В понедельник, и ноября 1918 года, делегаты нового, социал-демократического правительства Германии официально подписали перемирие с представителями Антанты, прекратив участие Германии в Первой мировой войне. Кайзер в своем личном вагоне, инкрустированном золотом и слоновой костью, отправился во вполне комфортабельную ссылку в Голландию. А в Берлине воцарился хаос. Леворадикальные элементы захватывали редакции газет, правительственные здания, магазины и телеграфные пункты. Заняв апартаменты самого кайзера, совершенно опьянев от первого глотка реальной власти, Эберт и его соратники по парламентской фракции вели со странами Антанты переговоры об условиях выхода из войны, и в то же время втайне обсуждали с генералами германской армии, людьми правых убеждений, как подавить революционные выступления на улицах и восстановить порядок. Генералы согласились не предпринимать никаких действий против нового правительства, если только оно даст им возможность использовать «все необходимые силы и средства» для сокрушения левацкой революции. Таким образом, первое демократическое правительство Германии умудрилось одновременно взять на себя полную ответственность за унизительную капитуляцию и передать реальную политическую власть военным правого толка, которые в конечном счете лишь опорочили правительство Веймарской республики и погубили его.
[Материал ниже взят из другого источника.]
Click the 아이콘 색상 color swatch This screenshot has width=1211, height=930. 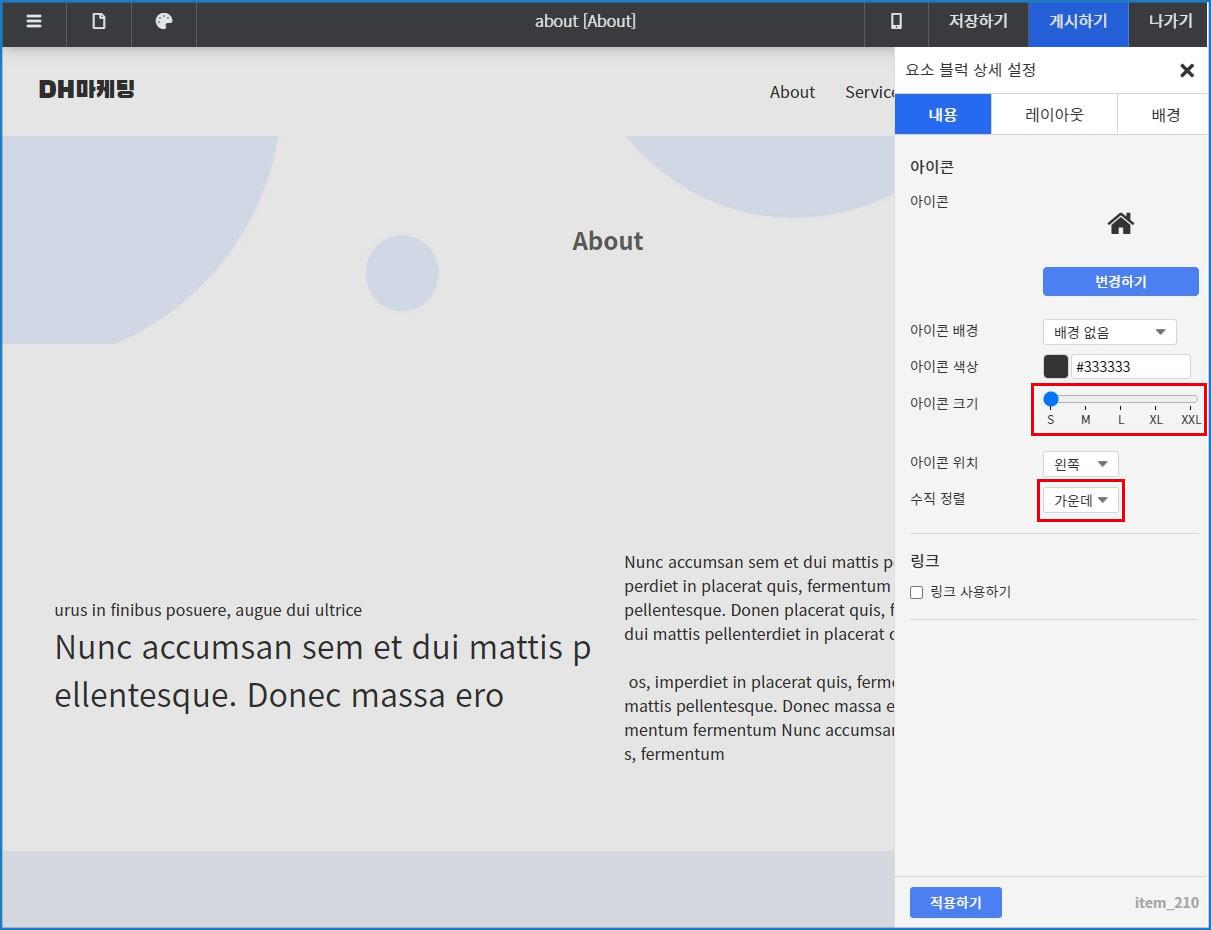[1056, 366]
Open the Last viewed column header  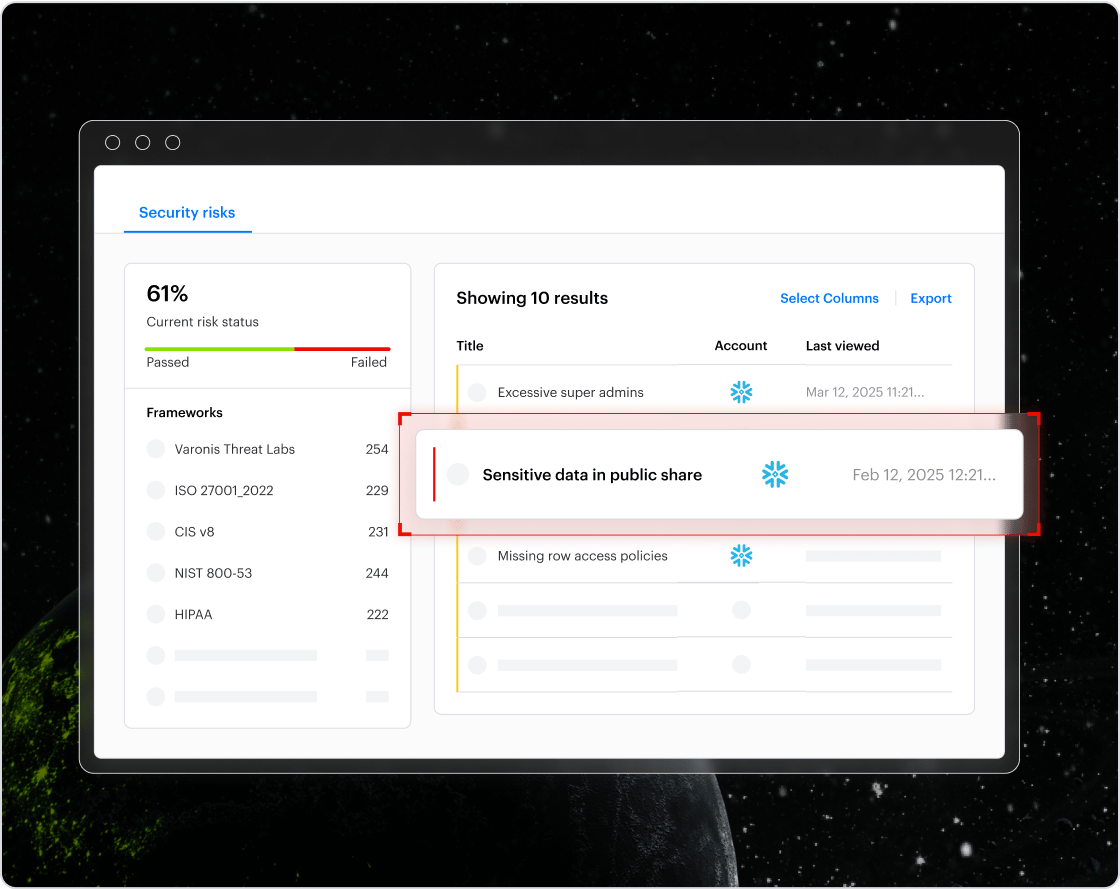click(x=842, y=346)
На протяжении всего декабря 1918 года германские солдаты, возвращавшиеся домой с фронта, шли, колонна за колонной, прямо в Берлин. Город, куда вернулись фронтовики, мало напоминал прежнюю прусскую столицу, которую они оставили, уходя на войну, — спокойную, аккуратную, дисциплинированную. «Можно было подумать, что все моральные сдерживающие факторы попросту исчезли, растворились», — вспоминал художник Георг Грос, сам один из таких недавних фронтовиков. Его автобиография содержит, пожалуй, самые яркие и самые мрачные воспоминания о революционных событиях в Берлине и об их последствиях: «Город темный, холодный, переполненный слухами. Улицы больше походят на дикие ущелья, где того и гляди наткнешься на убийц или торговцев кокаином… Никто ничего толком не знал, однако все шепотом передавали друг другу разнообразные слухи».
По улицам Берлина бродили группы вооруженных людей с флагами всевозможных расцветок, с самыми разными политическими лозунгами. Вскоре все привыкли не только к ружейным выстрелам, но и к пулеметным очередям и разрывам ручных гранат. Грос вспоминал: «Жители города, обезумевшие от страха, были не в силах выносить жизнь в четырех стенах и потому, поднимаясь на крыши домов, порой принимались стрелять оттуда — и по голубям, и по людям. Когда полиция, изловив одного из таких “охотников”, продемонстрировала ему человека, которого он поразил своим выстрелом, он лишь сказал: “Но господин полицейский! Я думал, это большой голубь!”».
Солдаты, которым надоело воевать, оставляли оружие в казармах, а сами уходили домой. Или же открыто продавали свое оружие на обычном рынке. «Оружие и боеприпасы можно было приобрести всюду, — писал Грос. — Мой кузен, который демобилизовался несколько позже меня, предложил мне купить у него пулемет, в полном сборе. Он заверил меня, что отдать ему деньги можно частями, и потом спросил, не знаю ли я, кому могли бы пригодиться еще два пулемета и малая полевая пушка».
А вот те, кто не навоевался и свое оружие сохранил, стали объединяться в группировки мафиозного типа, эти слабо связанные друг с другом вооруженные формирования получили название «фрайкор», то есть «добровольческий корпус». В них вступали траншейные солдаты, самые закаленные в боях, нередко это были члены элитных подразделений, которым в годы войны поручали выполнять акции смертников. Их молодые офицеры были людьми, несомненно, храбрыми, физически крепкими и фанатичными, именно таких уже в следующем поколении возьмут себе за образец рядовые войск СС.
Державы Антанты создали юридическую основу для ограничения деятельности немецкой армии, но добровольческим отрядам разрешили пребывать в состоянии боевой готовности, сохранив имеющееся оружие. Возможно, они поступили так, опасаясь угрозы, исходившей, по их представлениям, от Советской России. Тем более что уже осенью 1918-го и зимой 1919 года недавно созданные отряды добровольцев внезапно отправились на восток — сражаться против большевизма. Кроваво-алые плакаты, призывавшие вступать в ряды добровольцев, кричали со стен: «HILF MIR!» («ПОМОГИ МНЕ!»), отражая либо реальный, либо же сознательно сфабрикованный страх перед вторжением Советов. Не получив каких-либо официальных приказов, отряды фрайкора выдвинулись в Польшу, Литву, Латвию — эти же территории нацисты возьмут под свой контроль в 1941 году.